= WHAT THE TASK REQUIRES =
Select the lines below containing the word "computer".

= RECORD EXTRACTS =
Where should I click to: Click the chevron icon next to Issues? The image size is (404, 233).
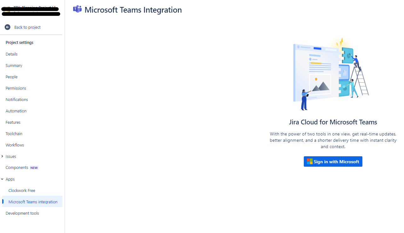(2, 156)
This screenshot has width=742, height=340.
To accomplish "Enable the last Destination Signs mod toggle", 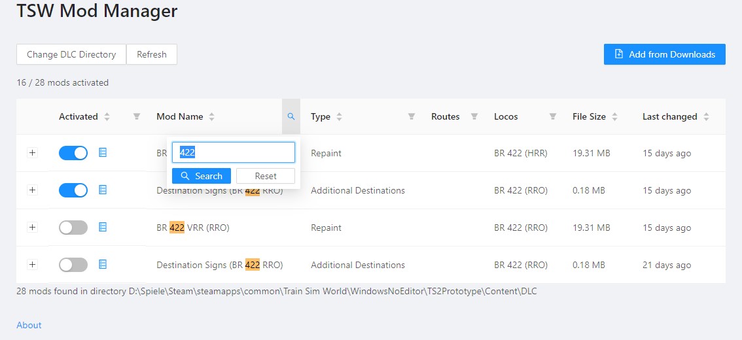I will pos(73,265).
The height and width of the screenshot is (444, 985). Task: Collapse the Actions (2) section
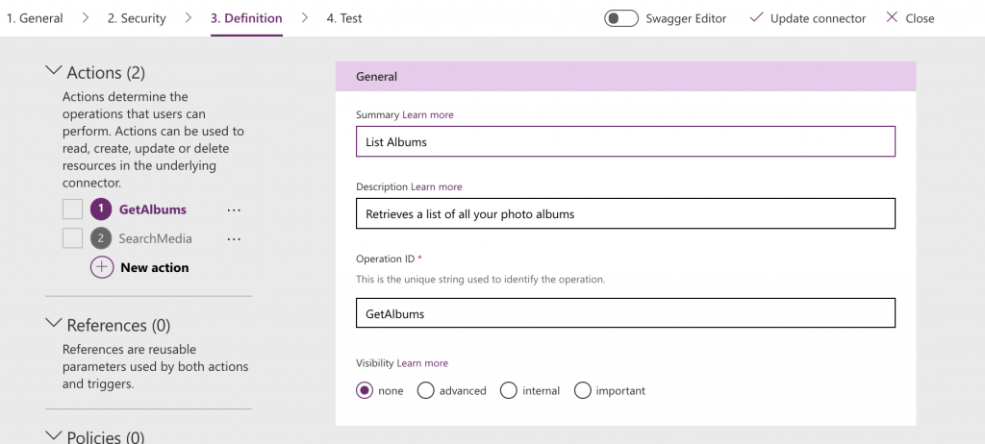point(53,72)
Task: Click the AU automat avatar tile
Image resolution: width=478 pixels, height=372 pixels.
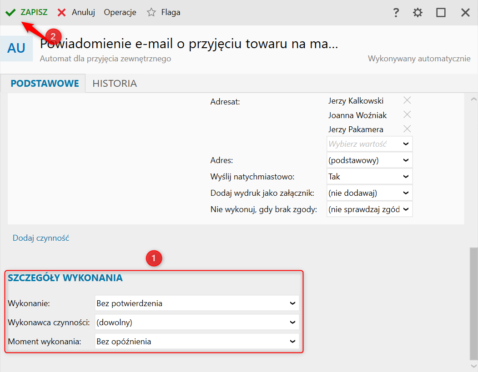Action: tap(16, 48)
---
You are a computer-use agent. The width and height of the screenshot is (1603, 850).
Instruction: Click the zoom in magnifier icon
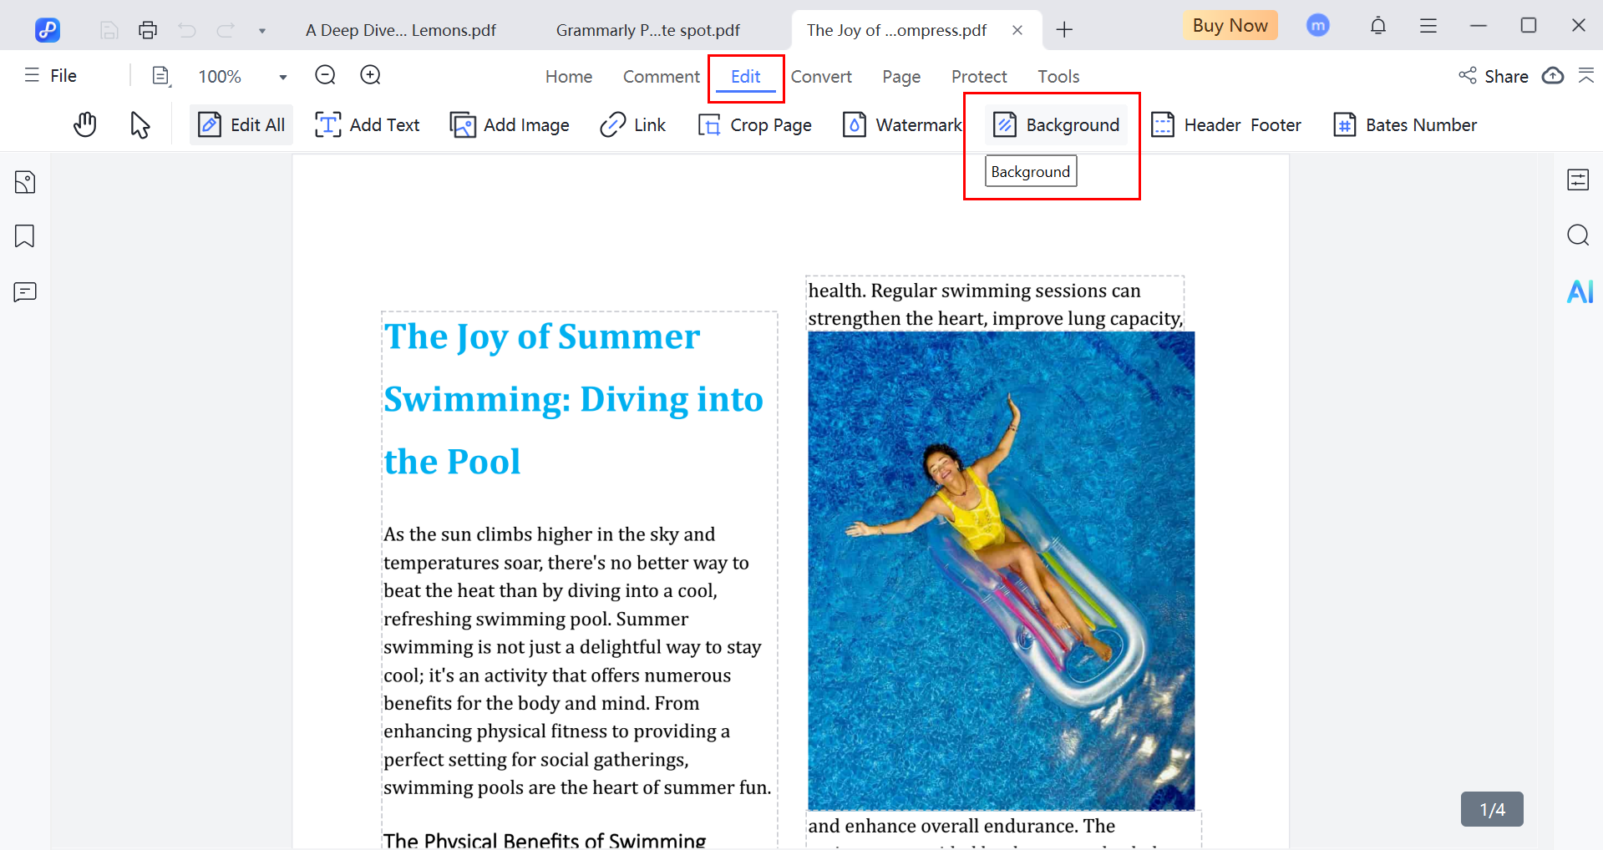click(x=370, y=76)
--
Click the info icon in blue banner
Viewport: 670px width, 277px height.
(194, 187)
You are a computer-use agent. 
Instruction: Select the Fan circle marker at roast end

= YOUR RESPONSE =
You are a computer-use agent. The width and height of the screenshot is (1603, 850).
You are a computer-use agent. 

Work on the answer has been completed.